Cytoplasmic genes are maternally inherited. To maintain a cytoplasm, the backcross method can be used to substitute the nuclear genome of one species into the cytoplasm of another (Fukasawa 1953; Kihara 1951; Maan et al. 1999). Alien cytoplasms and chromosomes have been introduced into wheat by cytologically monitoring the chromosomal constitution of backcross progenies in interspecific hybrids (Maan et al. 1999). The cytoplasmic male sterility (CMS) trait is of particular interest in alloplasmic wheat (wheat with an alien cytoplasm) for the production of commercial hybrids (Anderson and Maan 1995; Lucken 1987; Maan and Kianian 2001a). The commercial production of hybrid wheat creates an opportunity for wheat improvement, including advantageous characteristics such as hybrid uniformity, gene pyramiding within a hybrid, and hybrid vigor. However, nuclear-cytoplasmic (NC) incompatibilities have hindered researchers from making many possible hybrid gene transfers in wheat.

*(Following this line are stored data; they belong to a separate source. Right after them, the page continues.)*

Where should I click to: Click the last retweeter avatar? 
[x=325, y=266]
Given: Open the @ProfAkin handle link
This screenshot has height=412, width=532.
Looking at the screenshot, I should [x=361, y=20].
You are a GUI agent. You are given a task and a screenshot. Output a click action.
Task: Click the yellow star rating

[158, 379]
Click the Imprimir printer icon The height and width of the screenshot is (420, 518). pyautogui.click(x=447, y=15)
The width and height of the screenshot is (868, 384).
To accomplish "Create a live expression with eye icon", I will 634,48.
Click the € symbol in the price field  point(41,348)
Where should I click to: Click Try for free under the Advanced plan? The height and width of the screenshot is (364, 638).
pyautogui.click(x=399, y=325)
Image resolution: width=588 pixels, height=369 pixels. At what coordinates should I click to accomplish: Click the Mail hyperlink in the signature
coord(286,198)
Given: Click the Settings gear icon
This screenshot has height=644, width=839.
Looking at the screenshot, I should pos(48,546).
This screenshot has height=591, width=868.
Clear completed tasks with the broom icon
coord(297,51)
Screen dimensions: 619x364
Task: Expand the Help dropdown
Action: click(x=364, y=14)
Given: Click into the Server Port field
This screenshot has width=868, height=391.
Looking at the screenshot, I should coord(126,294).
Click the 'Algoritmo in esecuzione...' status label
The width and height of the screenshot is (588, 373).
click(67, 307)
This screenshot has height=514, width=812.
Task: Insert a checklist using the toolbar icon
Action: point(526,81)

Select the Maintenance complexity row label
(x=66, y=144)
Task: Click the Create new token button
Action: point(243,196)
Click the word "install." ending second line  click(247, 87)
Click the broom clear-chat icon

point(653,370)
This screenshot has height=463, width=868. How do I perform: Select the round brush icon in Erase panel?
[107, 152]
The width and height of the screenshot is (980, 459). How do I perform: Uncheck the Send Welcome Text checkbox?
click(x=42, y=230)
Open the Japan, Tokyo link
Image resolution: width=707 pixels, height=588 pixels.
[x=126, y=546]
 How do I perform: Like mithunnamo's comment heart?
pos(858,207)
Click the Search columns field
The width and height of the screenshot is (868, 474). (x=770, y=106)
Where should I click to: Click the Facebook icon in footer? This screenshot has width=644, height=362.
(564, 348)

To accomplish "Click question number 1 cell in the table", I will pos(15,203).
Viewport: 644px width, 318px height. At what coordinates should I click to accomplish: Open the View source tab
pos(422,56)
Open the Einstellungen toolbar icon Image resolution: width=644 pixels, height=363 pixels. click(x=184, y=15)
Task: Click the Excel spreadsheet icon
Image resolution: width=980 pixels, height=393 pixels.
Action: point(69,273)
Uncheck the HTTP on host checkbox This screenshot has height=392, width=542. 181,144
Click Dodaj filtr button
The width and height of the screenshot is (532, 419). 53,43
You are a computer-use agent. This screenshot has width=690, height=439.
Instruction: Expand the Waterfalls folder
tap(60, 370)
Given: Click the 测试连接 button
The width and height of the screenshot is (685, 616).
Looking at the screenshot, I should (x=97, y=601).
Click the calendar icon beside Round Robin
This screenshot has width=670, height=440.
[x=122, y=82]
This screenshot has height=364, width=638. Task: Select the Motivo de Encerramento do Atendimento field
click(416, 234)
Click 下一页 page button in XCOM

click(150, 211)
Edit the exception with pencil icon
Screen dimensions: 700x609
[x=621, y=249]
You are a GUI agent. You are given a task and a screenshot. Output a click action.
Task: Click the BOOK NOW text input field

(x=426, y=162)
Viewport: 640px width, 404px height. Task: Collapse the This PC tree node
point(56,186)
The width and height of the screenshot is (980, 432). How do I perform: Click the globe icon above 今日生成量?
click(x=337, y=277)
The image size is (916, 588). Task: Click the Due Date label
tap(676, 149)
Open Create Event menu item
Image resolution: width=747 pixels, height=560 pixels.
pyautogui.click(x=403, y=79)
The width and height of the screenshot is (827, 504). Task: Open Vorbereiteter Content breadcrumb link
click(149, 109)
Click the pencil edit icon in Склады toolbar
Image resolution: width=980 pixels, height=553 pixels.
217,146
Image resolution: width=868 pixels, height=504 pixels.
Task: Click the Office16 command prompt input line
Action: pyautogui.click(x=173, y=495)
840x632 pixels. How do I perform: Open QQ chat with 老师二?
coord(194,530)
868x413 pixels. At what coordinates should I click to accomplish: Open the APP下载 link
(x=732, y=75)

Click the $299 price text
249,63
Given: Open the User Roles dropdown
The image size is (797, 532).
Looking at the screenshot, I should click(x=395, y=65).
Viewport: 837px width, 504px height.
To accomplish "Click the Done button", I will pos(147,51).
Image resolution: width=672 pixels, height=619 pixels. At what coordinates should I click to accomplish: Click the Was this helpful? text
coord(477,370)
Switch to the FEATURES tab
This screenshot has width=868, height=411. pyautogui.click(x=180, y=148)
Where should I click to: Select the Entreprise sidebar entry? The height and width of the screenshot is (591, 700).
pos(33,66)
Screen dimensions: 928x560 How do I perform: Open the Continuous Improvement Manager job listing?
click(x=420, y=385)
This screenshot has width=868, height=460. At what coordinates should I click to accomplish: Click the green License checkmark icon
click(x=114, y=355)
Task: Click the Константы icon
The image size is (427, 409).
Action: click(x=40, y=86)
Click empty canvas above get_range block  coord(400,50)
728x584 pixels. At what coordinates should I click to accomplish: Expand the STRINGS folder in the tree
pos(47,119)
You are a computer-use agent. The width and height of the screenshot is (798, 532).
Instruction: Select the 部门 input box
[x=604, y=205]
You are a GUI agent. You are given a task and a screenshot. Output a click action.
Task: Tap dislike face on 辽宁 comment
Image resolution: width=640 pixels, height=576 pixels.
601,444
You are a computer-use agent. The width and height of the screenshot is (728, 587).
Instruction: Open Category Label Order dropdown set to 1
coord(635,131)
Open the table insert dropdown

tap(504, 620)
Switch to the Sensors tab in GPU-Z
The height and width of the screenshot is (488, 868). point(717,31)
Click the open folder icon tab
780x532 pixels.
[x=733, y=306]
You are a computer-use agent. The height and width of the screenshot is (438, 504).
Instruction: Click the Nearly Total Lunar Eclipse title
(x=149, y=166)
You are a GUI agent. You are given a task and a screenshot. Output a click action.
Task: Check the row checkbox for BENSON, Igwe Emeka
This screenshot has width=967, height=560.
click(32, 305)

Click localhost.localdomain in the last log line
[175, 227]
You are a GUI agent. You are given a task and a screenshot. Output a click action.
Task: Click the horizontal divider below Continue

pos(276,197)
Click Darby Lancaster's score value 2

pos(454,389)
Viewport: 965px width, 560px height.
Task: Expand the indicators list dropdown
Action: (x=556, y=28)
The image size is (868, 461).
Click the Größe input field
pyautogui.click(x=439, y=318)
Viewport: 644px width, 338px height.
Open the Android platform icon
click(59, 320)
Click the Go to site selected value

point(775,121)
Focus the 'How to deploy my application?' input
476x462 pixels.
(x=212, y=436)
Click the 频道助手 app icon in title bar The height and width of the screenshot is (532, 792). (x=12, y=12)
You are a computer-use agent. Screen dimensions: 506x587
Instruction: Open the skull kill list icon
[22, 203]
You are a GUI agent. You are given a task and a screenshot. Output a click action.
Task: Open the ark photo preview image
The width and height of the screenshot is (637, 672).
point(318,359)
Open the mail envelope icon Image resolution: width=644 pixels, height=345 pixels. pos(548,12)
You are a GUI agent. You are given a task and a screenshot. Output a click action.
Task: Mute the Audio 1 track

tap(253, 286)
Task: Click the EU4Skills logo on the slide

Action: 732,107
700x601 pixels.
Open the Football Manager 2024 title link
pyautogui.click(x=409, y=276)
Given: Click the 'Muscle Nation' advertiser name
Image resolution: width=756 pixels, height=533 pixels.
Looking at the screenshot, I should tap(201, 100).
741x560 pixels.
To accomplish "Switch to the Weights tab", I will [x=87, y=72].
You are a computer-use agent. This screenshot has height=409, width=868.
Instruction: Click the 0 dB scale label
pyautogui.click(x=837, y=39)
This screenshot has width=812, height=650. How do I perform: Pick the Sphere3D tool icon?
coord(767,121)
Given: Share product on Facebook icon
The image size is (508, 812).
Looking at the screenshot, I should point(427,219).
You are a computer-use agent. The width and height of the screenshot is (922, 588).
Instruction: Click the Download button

There is evidence of NC compatibility and incompatibility reactions in other plant species as well, most often cytoplasmic male sterility (Hanson 1991). Cytoplasmic male sterility has been reported in over 150 plant species and has been consistently found to be associated with the expression of a novel mitochondrial peptide (Leon et al. 1998). An extra peptide is cotranscribed with this novel mitochondrial peptide in Brassica, maize (Zea mays L.), and common bean (Phaseoulus vulgaris L.) (Kennel et al. 1987; Singh and Brown 1991). Examples of these mitochondrial genes in maize are a detoxification protein, encoded by Rf2, which corrects the CMS and nonchromosomal stripe (ncs) mutation phenotypes (Cui et al. 1996; Newton 1995). The ncs mutation phenotypes, which range from infertility or leaf striping to loss of mitochondrial gene function or severe growth impairment, also arise due to NC genetic combinations (Newton 1995). A similar interaction occurs in common bean. The novel polypeptide pvs-orf239 accumulates only in the reproductive tissue of common bean (Wang et al. 1993). However, the mitochondrial genome shifts the pvs-orf239 to substoichiometric levels within the genome if the dominant nuclear factor Fr is added. This interaction results in pollen fertility (Janska and Mackenzie 1993). A final example of these genes is a dominant nuclear gene CHM in Arabidopsis that causes mitochondrial genomic rearrangements (Leon et al. 1998).
Two main obstacles that hinder alien gene transfer in wheat are hybrid sterility and chromosome asynapsis (Maan et al. 1999). Most often genes affecting NC interaction are directly or indirectly involved (Maan 1975). In general, durum is a more sensitive indicator of alloplasmic compatibilities than hexaploid wheat. In certain alloplasmic situations where T. aestivum is self-fertile, T. turgidum may only be partially fertile or even completely sterile (Maan 1992b).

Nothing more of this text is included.